_GIVEN EXERCISE_:
In the lines from the one with "You are a computer-use agent. 1456x819" up to and including the one with "Action: (x=120, y=72)", change "Back arrow" to "Forward arrow" and write out only those lines, leaving everything else as it is and omitting the pictures.

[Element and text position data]
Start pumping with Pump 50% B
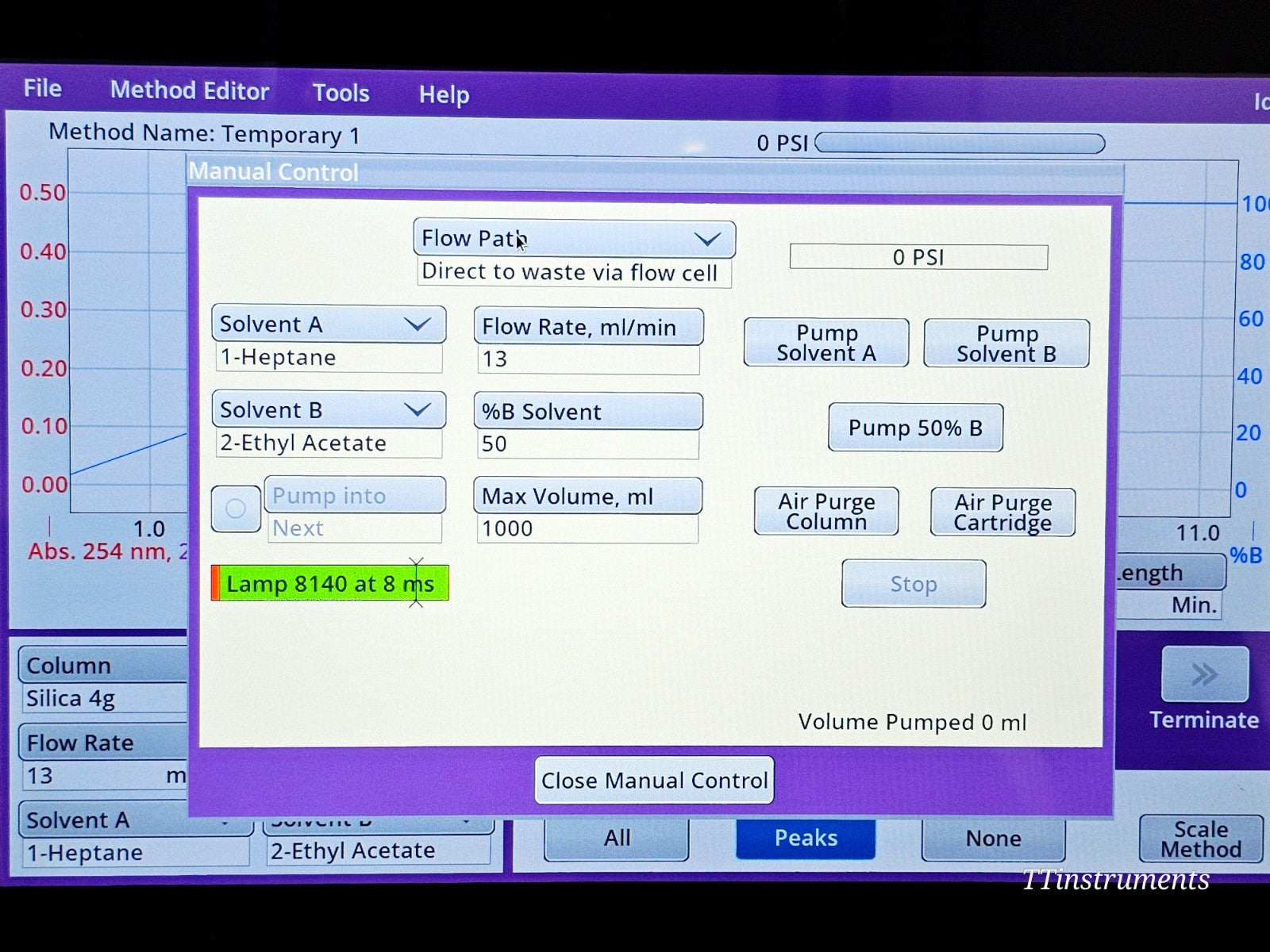The width and height of the screenshot is (1270, 952). click(x=915, y=428)
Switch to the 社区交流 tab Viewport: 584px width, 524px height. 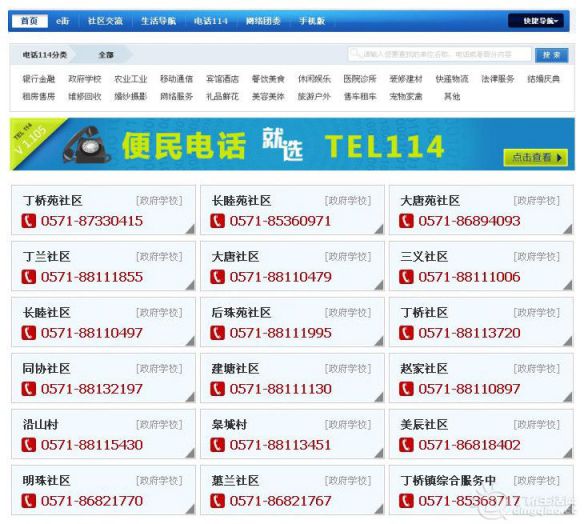(105, 21)
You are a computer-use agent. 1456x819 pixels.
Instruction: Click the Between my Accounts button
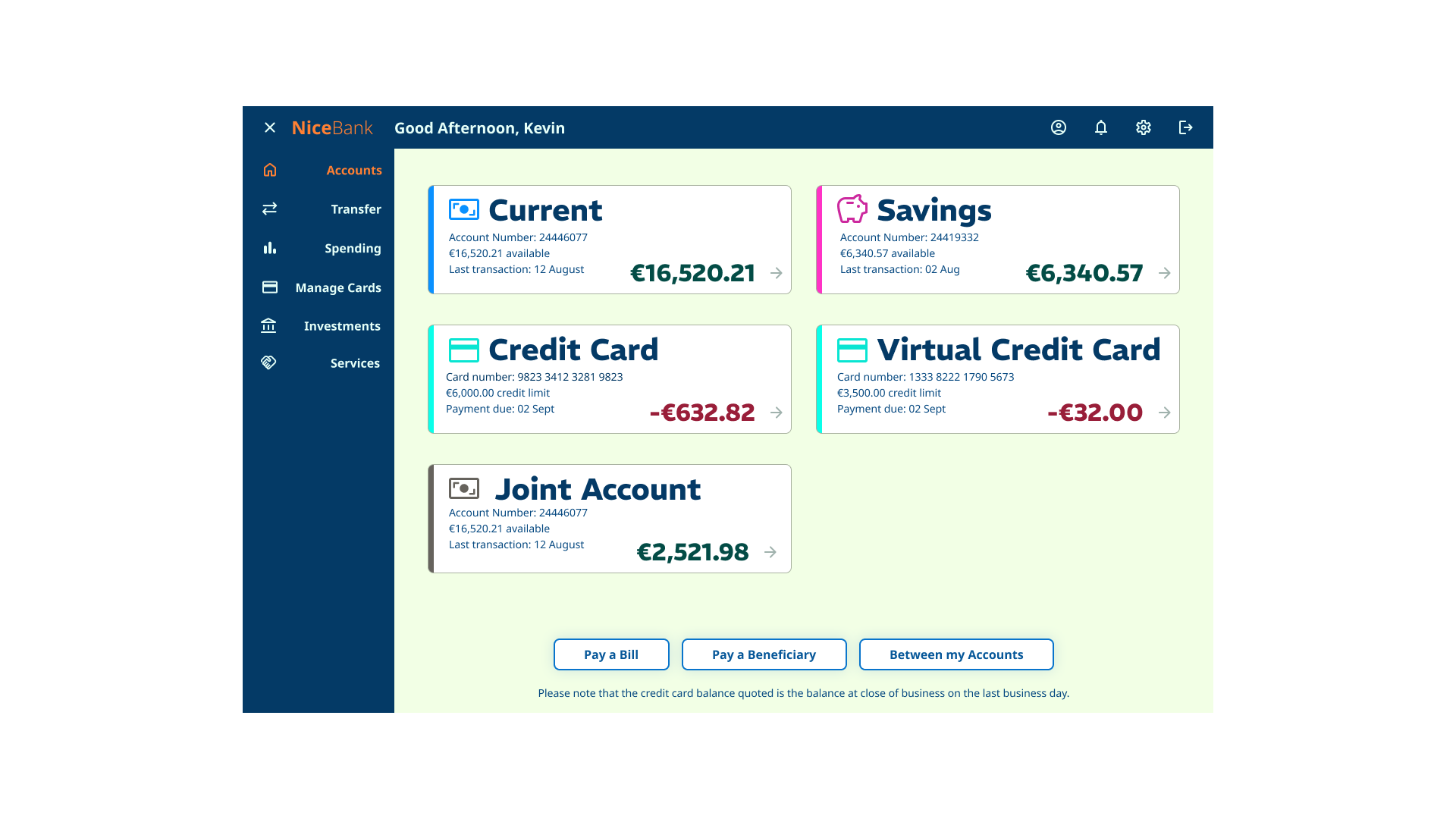pos(956,654)
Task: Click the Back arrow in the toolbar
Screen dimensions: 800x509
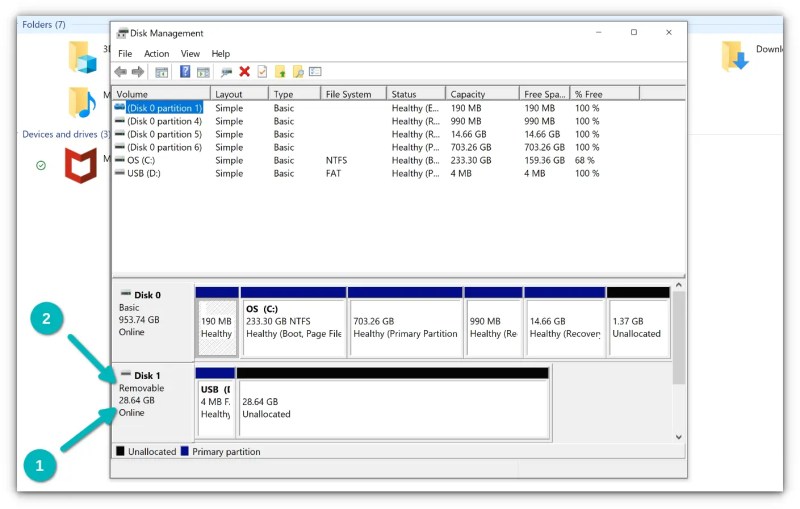Action: (x=120, y=72)
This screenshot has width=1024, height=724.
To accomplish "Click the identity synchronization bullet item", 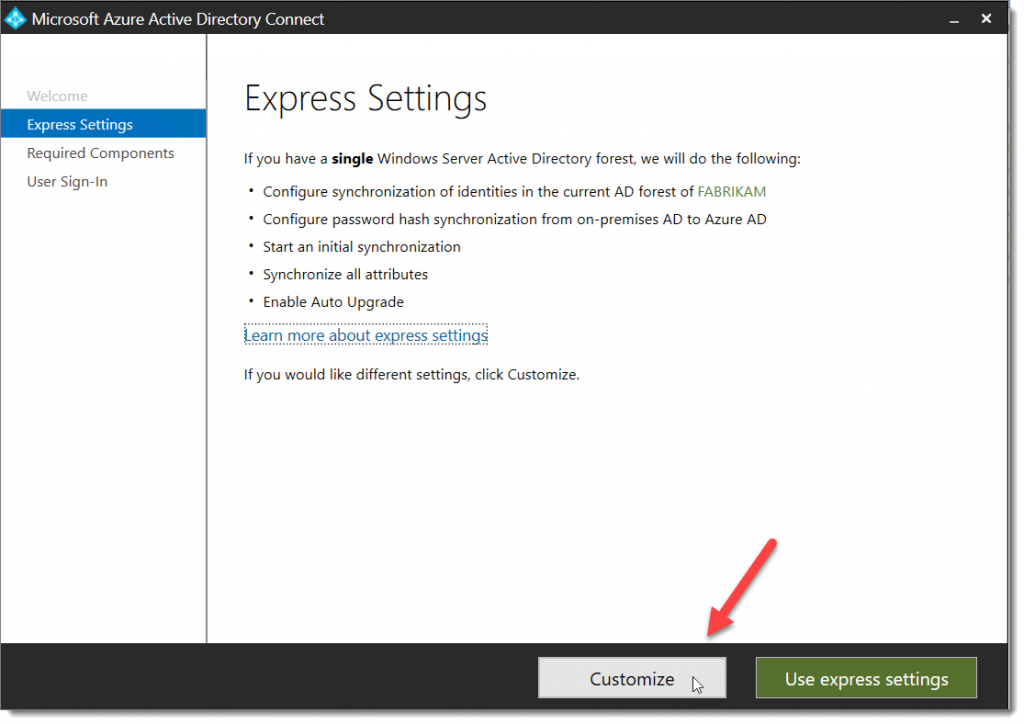I will (x=514, y=191).
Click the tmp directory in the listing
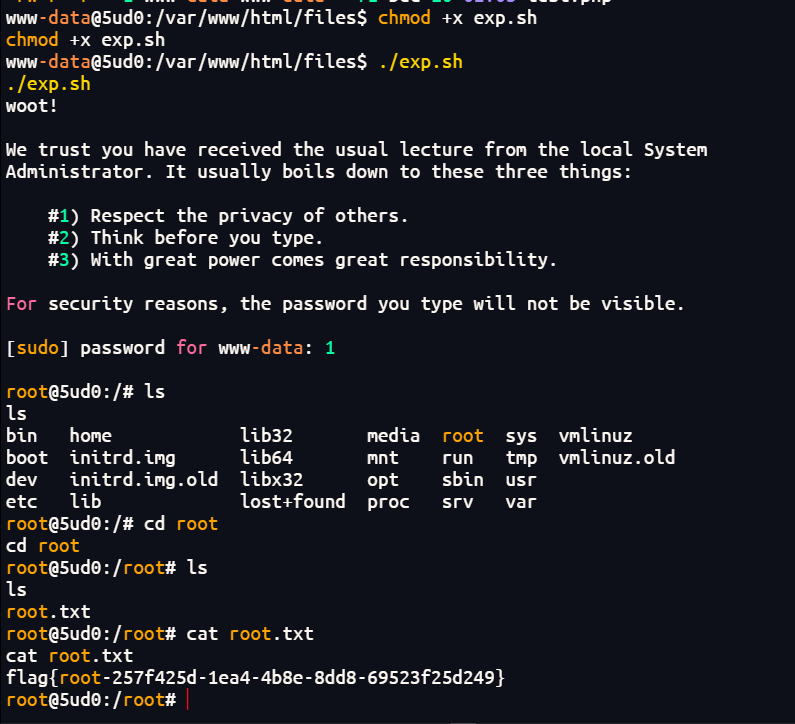795x724 pixels. pos(521,458)
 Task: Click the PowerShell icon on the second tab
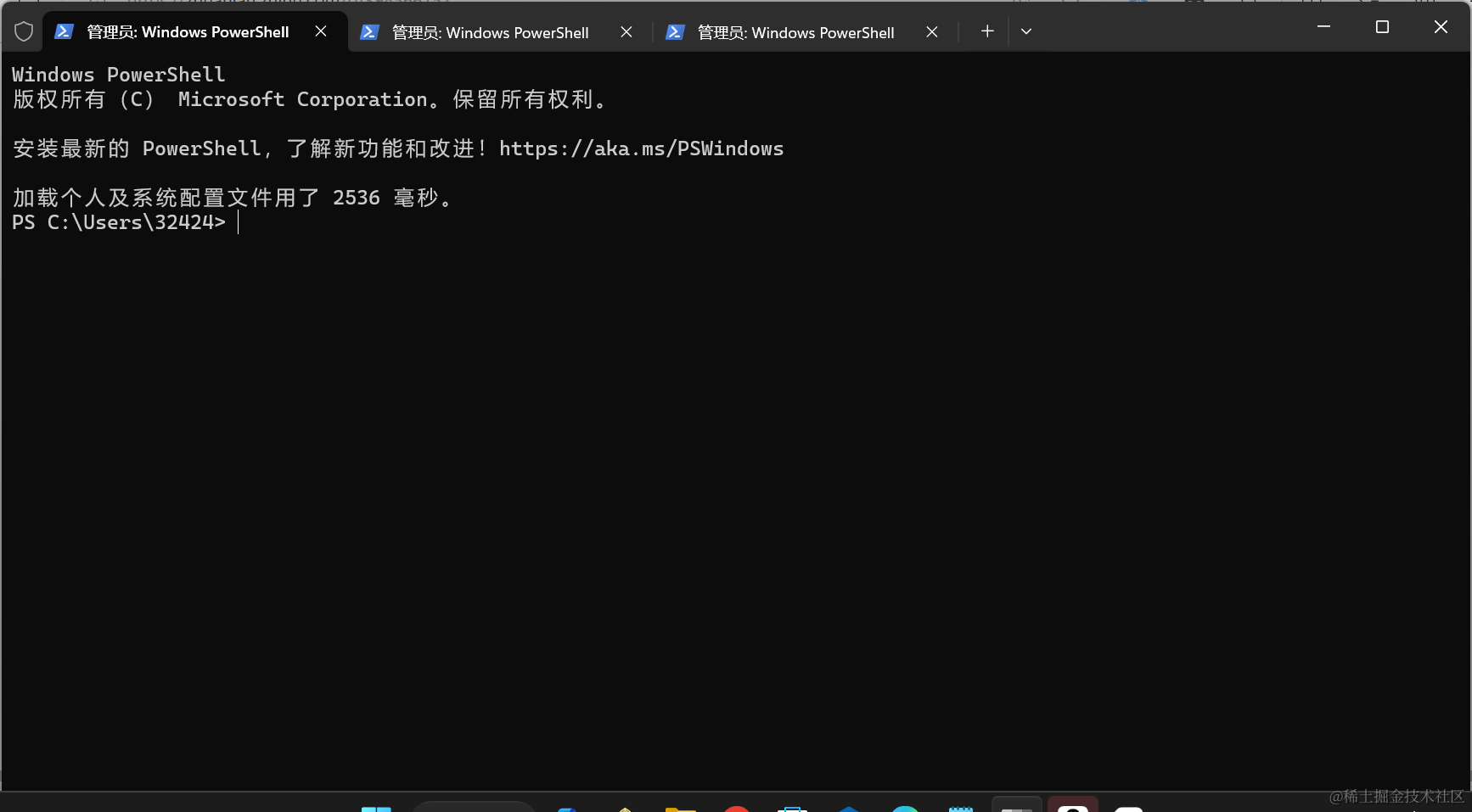(369, 31)
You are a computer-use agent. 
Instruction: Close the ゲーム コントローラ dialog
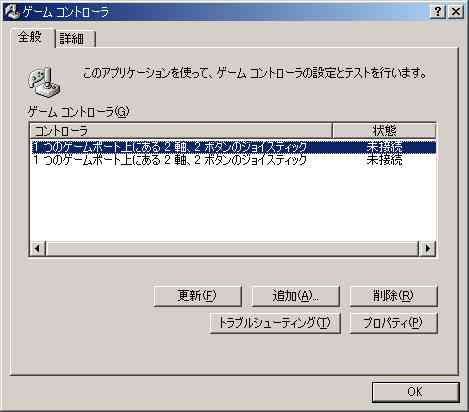456,12
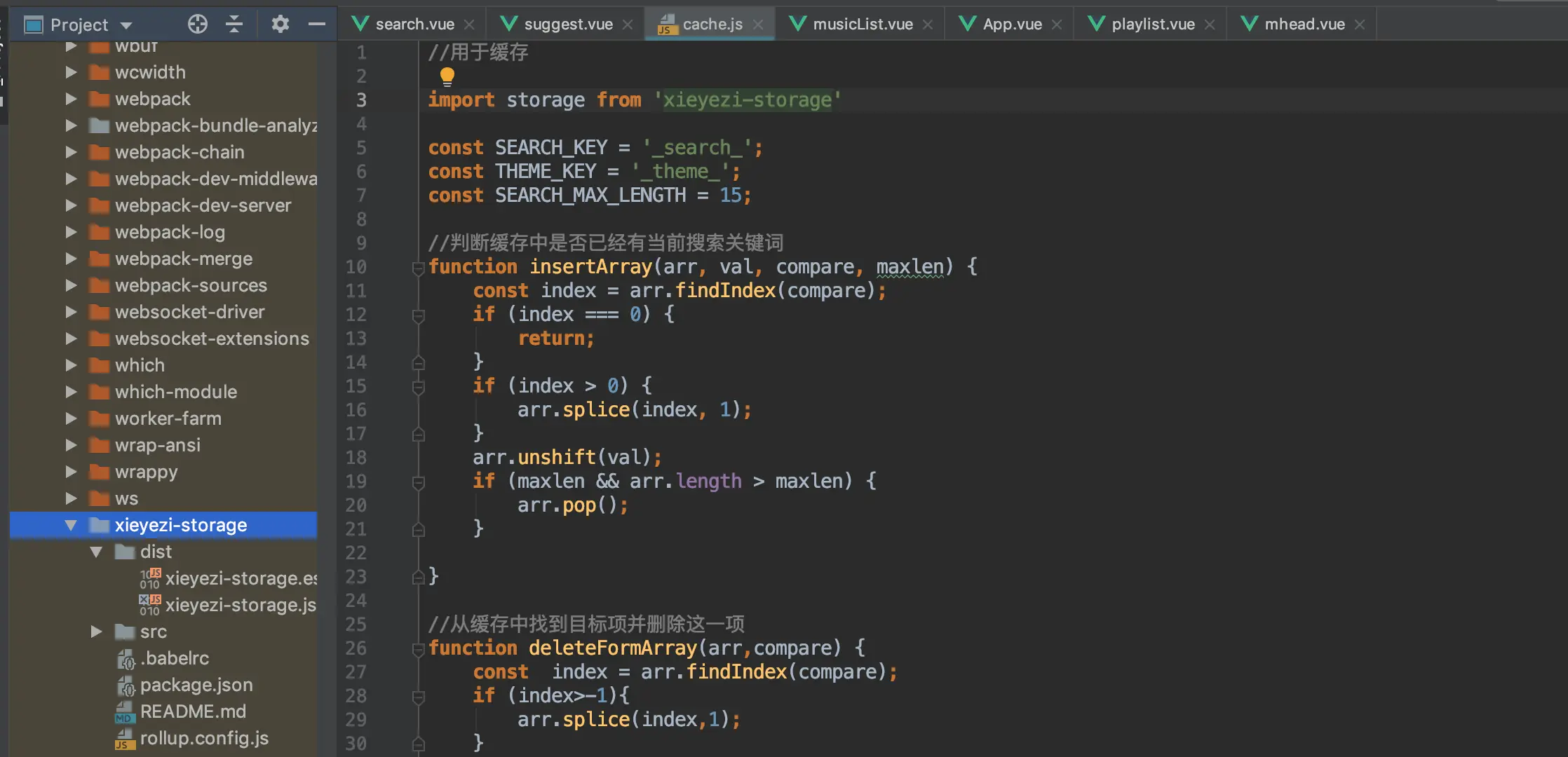The width and height of the screenshot is (1568, 757).
Task: Open the Project view dropdown
Action: tap(127, 24)
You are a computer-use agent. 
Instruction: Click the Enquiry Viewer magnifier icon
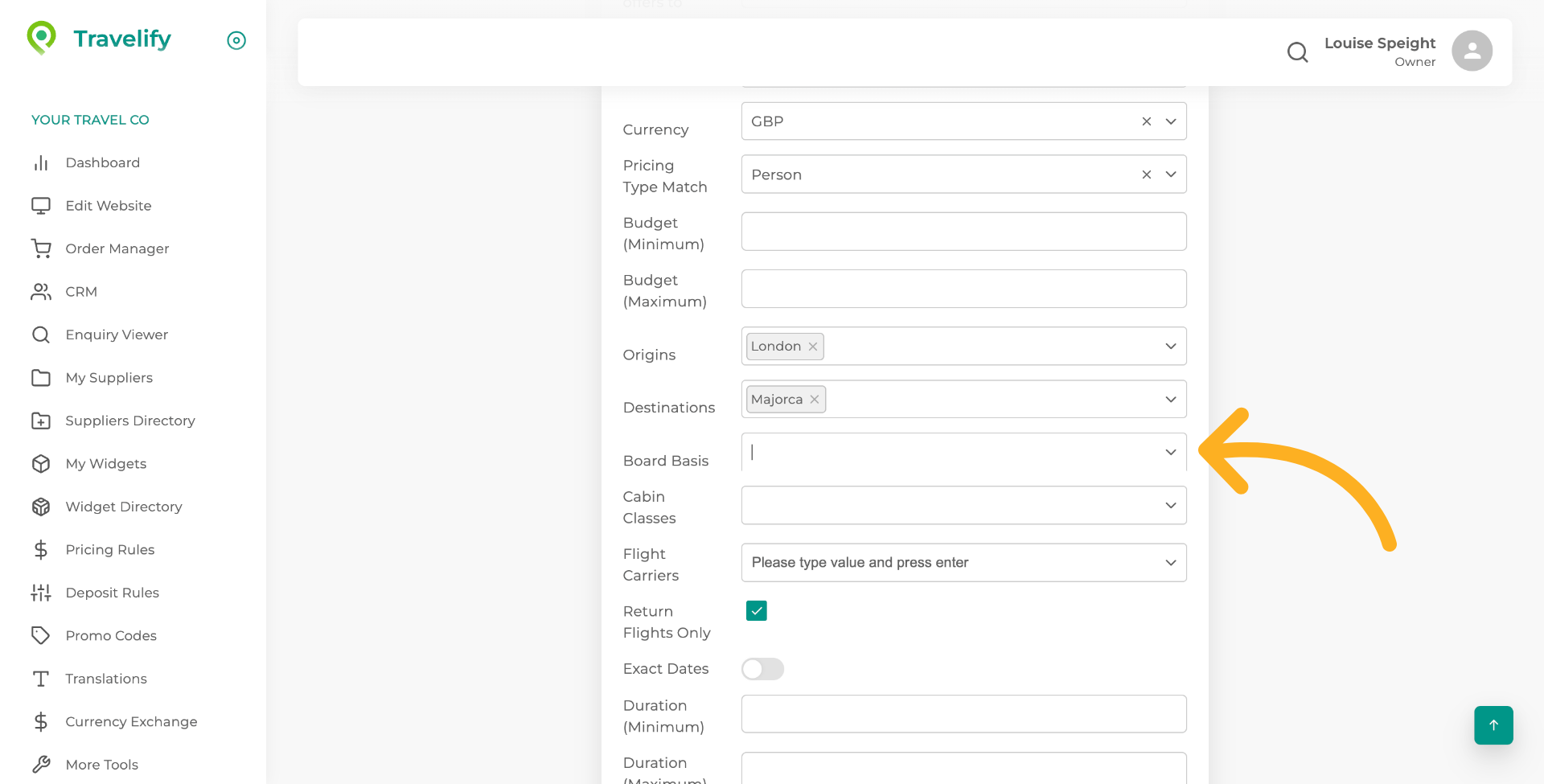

_TASK OUTPUT_:
You are a computer-use agent. 1456x819 pixels.
Instruction: Click the Between my Accounts button
pos(956,654)
Task: Click the Forward arrow in the toolbar
Screen dimensions: 800x509
Action: (x=120, y=72)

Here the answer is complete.